BLM Lifts Fire Restrictions in Western and Central Wyoming

BLM Lifts Fire Restrictions in Western and Central Wyoming

Written by on September 19, 2022

Campfires, smoking, and other fire-related activities are permitted on B.L.M. lands in western and central Wyoming, although wildfires can still grow out of control if flames are handled carelessly.

Effective Friday, Sept. 16, the Bureau of Land Management lifted fire restrictions on all public lands administered by the Cody, Lander, and Worland field offices within Big Horn, Carbon, Fremont, Hot Springs, Natrona, Park, Sweetwater, and Washakie counties.
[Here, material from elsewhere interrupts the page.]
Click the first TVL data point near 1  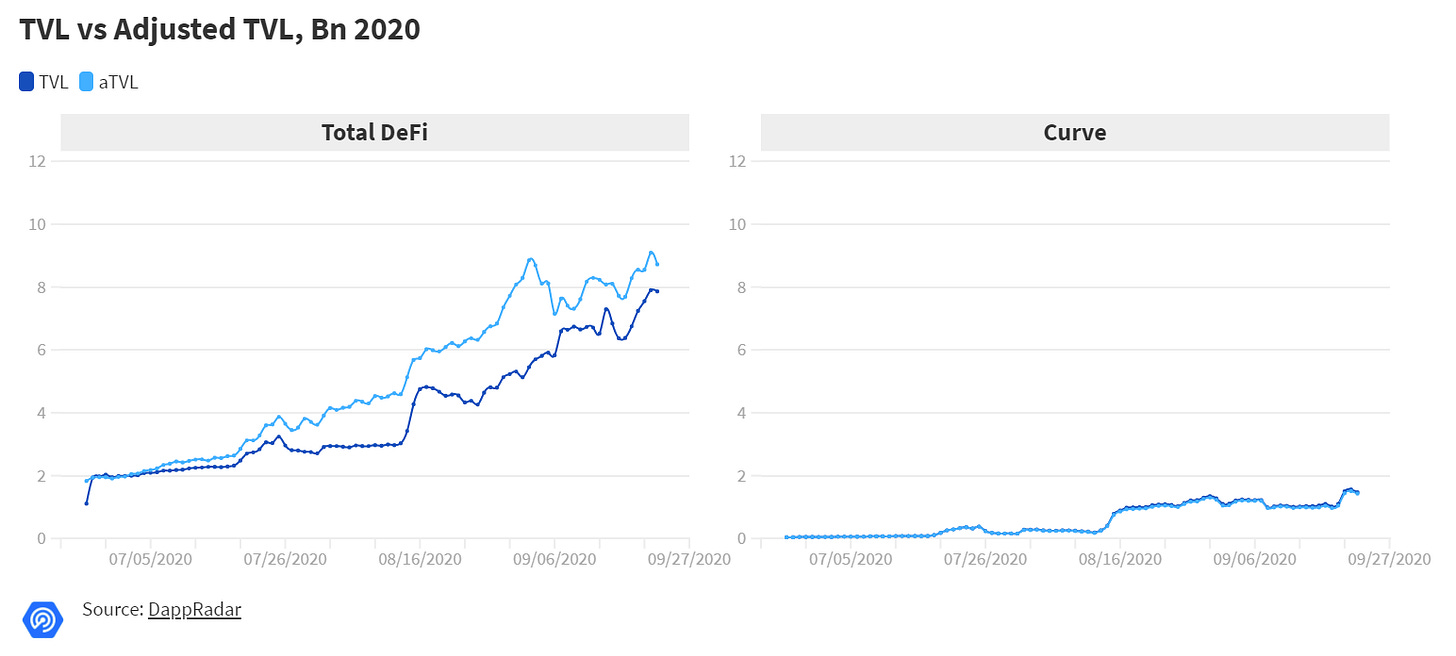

“Due to cooler temperatures and increased moisture, fire danger has decreased across the district, allowing us to safely lift fire restrictions,” said Fred Tucker, B.L.M. Wind River/Bighorn Basin District fire management officer. “But please remain vigilant as you’re out enjoying public lands this fall. Completely extinguish your campfire before leaving it, and always keep wildfire prevention in mind.”

Stage One fire restrictions have been in place in the Wind River/Bighorn Basin region since July 28.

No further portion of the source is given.